PROBLEM TO SOLVE: Where does "Credits" appear in the data? Return each line that holds it.

-------

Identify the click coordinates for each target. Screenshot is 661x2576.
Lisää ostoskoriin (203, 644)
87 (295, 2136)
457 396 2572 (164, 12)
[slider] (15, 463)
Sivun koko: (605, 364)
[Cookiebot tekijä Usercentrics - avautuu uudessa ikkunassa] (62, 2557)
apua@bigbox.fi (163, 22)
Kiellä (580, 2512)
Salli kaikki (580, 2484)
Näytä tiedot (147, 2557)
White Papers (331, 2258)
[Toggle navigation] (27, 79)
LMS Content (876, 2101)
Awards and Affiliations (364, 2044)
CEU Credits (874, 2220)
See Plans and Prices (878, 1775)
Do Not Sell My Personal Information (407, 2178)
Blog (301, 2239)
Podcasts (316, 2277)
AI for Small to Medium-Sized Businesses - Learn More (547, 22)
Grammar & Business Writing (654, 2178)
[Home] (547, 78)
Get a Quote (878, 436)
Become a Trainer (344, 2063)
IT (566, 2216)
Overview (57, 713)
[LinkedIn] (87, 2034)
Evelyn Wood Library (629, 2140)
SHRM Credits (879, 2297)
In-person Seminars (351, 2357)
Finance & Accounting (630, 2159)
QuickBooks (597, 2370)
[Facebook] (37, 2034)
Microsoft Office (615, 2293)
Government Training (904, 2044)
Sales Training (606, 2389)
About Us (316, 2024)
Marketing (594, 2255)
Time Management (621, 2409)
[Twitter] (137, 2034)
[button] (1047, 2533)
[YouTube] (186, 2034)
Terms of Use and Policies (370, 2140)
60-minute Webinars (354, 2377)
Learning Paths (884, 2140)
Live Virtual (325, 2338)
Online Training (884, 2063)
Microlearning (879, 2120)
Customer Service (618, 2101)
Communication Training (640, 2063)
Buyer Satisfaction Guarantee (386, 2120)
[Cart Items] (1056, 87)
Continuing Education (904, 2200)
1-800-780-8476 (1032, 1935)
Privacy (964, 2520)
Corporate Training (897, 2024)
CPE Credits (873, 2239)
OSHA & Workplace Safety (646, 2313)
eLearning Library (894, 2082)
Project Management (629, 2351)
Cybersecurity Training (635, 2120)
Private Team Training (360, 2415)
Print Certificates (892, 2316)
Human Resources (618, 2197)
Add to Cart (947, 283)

-------

TASK SOLUTION:
CEU Credits (874, 2220)
SHRM Credits (879, 2297)
CPE Credits (873, 2239)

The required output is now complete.